Over 50 years ago, In Search of a Monetary Constitution, which focused on the need for constraints on the creation of money by the government, was published. Although overlooked at the time, the work's analysis has proven to be remarkably prescient. This new collection of essays, Renewing the Search for a Monetary Constitution: Reforming Government's Role in the Monetary System, commemorates the 50th anniversary of the first edition by revisiting and re-energizing the original intent.
Since the publication of the original book, central banks have delivered neither sound money nor real growth; instead, chronic inflation and a series of booms and busts have prevailed. In this new collection, scholars call for monetary reform centered on the debate over creating constitutional provisions that empower government versus provisions that prohibit government interference with money. The aim of Renewing the Search for a Monetary Constitution is to revitalize public discussion of constitutional monetary reform. It's a must-read for anyone who wants to change the domination of our monetary system by the government.
"In Search of a Monetary Constitution, published in 1962, was a classic treatment of the importance of removing monetary arrangements from political domination. The subsequent half-century of monetary scholarship has strengthened our knowledge of the damage to liberty and prosperity that political control over a society’s monetary arrangements creates. The contributors to this collection of essays have constructed a splendid flying buttress to that earlier book that adds solid support to case for imposing strong constitutional controls over the monetary activities of governments."
— Richard Wagner, Professor of Economics, George Mason University
"There has recently been a lot of discussion about problems with the Federal Reserve System. Unfortunately much of this discussion is not well informed. The editors put together an excellent collection of papers on monetary reform by serious scholars working in the classical liberal tradition. The subjects range from free banking, to the need for a stable and transparent policy regime, to (my favorite) incorporating market expectations in a monetary regime of stable nominal GDP growth."
—Scott Sumner, Professor of Economics, Bentley University
Lawrence H. White is professor of economics at George Mason University and senior fellow of the Cato Institute.
Viktor J. Vanberg is senior research fellow, chairman of the board, and former director of the Walter Eucken Instistut in Germany.
Ekkehard A. Köhler is a research fellow at the Walter Euken Institut.

§ **AIM OF THE TASK**
Duplicate the passage from the book description, starting at "Viktor J. Vanberg" and ending at "Walter Euken Institut.".

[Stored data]

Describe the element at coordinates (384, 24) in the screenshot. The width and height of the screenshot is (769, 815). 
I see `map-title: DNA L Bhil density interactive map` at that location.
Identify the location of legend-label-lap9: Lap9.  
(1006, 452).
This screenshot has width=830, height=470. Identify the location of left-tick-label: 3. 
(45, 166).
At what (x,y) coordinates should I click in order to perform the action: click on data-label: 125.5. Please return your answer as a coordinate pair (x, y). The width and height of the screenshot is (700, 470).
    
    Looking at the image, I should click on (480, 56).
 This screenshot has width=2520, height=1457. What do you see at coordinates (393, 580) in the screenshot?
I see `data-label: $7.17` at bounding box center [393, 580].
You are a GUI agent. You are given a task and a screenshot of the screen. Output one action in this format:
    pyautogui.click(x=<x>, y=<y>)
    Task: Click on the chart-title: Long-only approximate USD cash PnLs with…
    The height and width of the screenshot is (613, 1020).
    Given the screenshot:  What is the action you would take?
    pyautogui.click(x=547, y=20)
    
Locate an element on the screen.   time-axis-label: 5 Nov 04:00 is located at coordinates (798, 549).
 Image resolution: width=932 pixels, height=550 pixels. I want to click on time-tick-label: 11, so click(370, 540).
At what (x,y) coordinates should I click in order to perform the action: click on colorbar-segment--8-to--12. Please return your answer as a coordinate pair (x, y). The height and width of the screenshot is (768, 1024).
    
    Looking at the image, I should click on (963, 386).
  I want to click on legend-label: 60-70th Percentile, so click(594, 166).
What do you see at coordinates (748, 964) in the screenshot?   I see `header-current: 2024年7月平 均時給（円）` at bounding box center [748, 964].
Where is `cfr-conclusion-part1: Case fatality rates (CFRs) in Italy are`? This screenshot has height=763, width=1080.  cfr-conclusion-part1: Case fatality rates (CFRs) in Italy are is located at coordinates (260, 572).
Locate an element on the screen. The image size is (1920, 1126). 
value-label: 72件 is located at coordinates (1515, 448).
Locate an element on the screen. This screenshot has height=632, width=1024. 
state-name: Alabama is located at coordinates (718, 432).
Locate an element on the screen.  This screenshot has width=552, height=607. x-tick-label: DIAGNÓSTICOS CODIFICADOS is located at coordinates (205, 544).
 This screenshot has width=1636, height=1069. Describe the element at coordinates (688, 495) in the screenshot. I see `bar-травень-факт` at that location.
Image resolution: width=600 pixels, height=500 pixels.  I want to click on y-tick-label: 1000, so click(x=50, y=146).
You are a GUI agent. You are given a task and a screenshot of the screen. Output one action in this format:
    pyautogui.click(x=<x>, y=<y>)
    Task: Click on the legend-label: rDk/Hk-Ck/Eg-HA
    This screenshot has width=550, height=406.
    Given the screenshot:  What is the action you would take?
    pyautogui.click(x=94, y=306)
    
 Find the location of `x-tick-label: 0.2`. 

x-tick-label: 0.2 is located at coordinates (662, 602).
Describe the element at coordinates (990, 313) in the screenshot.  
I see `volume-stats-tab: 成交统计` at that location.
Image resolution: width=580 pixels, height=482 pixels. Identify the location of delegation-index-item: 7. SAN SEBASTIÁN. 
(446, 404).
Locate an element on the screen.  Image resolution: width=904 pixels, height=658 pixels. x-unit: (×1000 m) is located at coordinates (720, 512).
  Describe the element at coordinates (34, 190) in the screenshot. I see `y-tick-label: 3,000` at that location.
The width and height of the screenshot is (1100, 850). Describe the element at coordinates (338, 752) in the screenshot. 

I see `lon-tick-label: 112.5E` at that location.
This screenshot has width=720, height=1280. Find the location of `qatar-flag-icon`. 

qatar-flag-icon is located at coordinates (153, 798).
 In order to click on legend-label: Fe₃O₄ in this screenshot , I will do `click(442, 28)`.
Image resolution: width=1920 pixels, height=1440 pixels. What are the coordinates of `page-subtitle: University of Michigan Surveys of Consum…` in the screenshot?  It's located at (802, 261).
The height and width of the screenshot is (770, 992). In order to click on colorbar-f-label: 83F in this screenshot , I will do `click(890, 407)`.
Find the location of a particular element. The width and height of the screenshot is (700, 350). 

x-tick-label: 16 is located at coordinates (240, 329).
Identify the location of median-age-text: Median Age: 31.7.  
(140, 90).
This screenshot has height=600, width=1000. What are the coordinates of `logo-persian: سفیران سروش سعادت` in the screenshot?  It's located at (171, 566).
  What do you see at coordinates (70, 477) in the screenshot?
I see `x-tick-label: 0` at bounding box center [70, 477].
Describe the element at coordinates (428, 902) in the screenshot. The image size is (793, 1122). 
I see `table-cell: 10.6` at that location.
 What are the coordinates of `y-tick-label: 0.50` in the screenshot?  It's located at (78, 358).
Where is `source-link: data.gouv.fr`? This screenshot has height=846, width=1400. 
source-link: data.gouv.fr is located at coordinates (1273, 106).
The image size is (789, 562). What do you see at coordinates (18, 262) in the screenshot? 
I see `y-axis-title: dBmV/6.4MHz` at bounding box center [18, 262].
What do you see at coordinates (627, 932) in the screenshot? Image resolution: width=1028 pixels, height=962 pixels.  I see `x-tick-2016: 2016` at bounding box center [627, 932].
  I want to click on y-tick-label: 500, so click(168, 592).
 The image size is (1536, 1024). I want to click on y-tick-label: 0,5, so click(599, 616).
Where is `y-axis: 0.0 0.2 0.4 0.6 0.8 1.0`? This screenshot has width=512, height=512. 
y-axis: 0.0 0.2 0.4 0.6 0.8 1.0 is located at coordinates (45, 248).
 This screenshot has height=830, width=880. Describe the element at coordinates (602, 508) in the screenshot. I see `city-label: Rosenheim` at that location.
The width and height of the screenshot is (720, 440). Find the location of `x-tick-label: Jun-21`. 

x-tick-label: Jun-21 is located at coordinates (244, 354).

§ **TASK RESULT**
Viktor J. Vanberg is senior research fellow, chairman of the board, and former director of the Walter Eucken Instistut in Germany.
Ekkehard A. Köhler is a research fellow at the Walter Euken Institut.